Output every line of the listing below as a JSON array of strings, one string per line, leaving out blank lines.

Start of Block

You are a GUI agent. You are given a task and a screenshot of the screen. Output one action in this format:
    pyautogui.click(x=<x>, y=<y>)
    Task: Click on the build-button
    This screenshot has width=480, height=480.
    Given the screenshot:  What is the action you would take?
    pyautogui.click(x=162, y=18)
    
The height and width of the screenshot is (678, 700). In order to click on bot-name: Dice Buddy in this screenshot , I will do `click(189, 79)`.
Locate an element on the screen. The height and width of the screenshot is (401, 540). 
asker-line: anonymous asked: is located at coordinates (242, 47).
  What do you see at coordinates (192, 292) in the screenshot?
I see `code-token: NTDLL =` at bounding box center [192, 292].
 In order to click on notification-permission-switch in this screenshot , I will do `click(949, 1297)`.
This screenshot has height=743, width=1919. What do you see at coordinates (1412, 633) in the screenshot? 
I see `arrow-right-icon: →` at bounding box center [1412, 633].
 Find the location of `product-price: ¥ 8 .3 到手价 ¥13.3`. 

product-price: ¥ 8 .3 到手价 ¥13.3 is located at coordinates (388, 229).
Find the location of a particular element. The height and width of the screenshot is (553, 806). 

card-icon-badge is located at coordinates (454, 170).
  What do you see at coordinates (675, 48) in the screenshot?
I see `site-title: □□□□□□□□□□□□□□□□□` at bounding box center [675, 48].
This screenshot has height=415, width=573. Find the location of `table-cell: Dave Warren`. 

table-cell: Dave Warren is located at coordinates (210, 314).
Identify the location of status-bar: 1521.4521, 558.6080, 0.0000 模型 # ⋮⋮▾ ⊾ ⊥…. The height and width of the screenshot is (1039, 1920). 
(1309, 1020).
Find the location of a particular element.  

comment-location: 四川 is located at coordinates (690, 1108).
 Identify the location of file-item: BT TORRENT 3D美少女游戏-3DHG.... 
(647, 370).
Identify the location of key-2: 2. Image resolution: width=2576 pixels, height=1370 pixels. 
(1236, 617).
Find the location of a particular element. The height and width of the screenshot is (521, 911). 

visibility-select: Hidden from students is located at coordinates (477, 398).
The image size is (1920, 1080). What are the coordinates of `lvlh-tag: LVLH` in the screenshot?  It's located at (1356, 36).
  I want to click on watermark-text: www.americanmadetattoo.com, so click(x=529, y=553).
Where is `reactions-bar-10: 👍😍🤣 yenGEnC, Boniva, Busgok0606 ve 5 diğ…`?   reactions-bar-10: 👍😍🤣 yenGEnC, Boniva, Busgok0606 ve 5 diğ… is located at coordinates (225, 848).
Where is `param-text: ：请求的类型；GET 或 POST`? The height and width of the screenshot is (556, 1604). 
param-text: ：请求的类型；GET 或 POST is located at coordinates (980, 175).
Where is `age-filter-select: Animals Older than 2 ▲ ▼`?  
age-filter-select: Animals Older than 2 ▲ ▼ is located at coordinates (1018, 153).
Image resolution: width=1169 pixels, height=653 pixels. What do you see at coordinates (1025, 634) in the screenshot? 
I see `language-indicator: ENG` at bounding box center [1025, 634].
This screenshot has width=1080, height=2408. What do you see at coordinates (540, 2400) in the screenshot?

End of Block

• [SOLUTION FOR THIS TASK]
[
  "You are a GUI agent. You are given a task and a screenshot of the screen. Output one action in this format:",
  "    pyautogui.click(x=<x>, y=<y>)",
  "    Task: Click on the build-button",
  "    This screenshot has width=480, height=480.",
  "    Given the screenshot:  What is the action you would take?",
  "    pyautogui.click(x=162, y=18)",
  "The height and width of the screenshot is (678, 700). In order to click on bot-name: Dice Buddy in this screenshot , I will do `click(189, 79)`.",
  "Locate an element on the screen. The height and width of the screenshot is (401, 540). ",
  "asker-line: anonymous asked: is located at coordinates (242, 47).",
  "  What do you see at coordinates (192, 292) in the screenshot?",
  "I see `code-token: NTDLL =` at bounding box center [192, 292].",
  " In order to click on notification-permission-switch in this screenshot , I will do `click(949, 1297)`.",
  "This screenshot has height=743, width=1919. What do you see at coordinates (1412, 633) in the screenshot? ",
  "I see `arrow-right-icon: →` at bounding box center [1412, 633].",
  " Find the location of `product-price: ¥ 8 .3 到手价 ¥13.3`. ",
  "product-price: ¥ 8 .3 到手价 ¥13.3 is located at coordinates (388, 229).",
  "Find the location of a particular element. The height and width of the screenshot is (553, 806). ",
  "card-icon-badge is located at coordinates (454, 170).",
  "  What do you see at coordinates (675, 48) in the screenshot?",
  "I see `site-title: □□□□□□□□□□□□□□□□□` at bounding box center [675, 48].",
  "This screenshot has height=415, width=573. Find the location of `table-cell: Dave Warren`. ",
  "table-cell: Dave Warren is located at coordinates (210, 314).",
  "Identify the location of status-bar: 1521.4521, 558.6080, 0.0000 模型 # ⋮⋮▾ ⊾ ⊥…. The height and width of the screenshot is (1039, 1920). ",
  "(1309, 1020).",
  "Find the location of a particular element.  ",
  "comment-location: 四川 is located at coordinates (690, 1108).",
  " Identify the location of file-item: BT TORRENT 3D美少女游戏-3DHG.... ",
  "(647, 370).",
  "Identify the location of key-2: 2. Image resolution: width=2576 pixels, height=1370 pixels. ",
  "(1236, 617).",
  "Find the location of a particular element. The height and width of the screenshot is (521, 911). ",
  "visibility-select: Hidden from students is located at coordinates (477, 398).",
  "The image size is (1920, 1080). What are the coordinates of `lvlh-tag: LVLH` in the screenshot?  It's located at (1356, 36).",
  "  I want to click on watermark-text: www.americanmadetattoo.com, so click(x=529, y=553).",
  "Where is `reactions-bar-10: 👍😍🤣 yenGEnC, Boniva, Busgok0606 ve 5 diğ…`?   reactions-bar-10: 👍😍🤣 yenGEnC, Boniva, Busgok0606 ve 5 diğ… is located at coordinates (225, 848).",
  "Where is `param-text: ：请求的类型；GET 或 POST`? The height and width of the screenshot is (556, 1604). ",
  "param-text: ：请求的类型；GET 或 POST is located at coordinates (980, 175).",
  "Where is `age-filter-select: Animals Older than 2 ▲ ▼`?  ",
  "age-filter-select: Animals Older than 2 ▲ ▼ is located at coordinates (1018, 153).",
  "Image resolution: width=1169 pixels, height=653 pixels. What do you see at coordinates (1025, 634) in the screenshot? ",
  "I see `language-indicator: ENG` at bounding box center [1025, 634].",
  "This screenshot has width=1080, height=2408. What do you see at coordinates (540, 2400) in the screenshot?"
]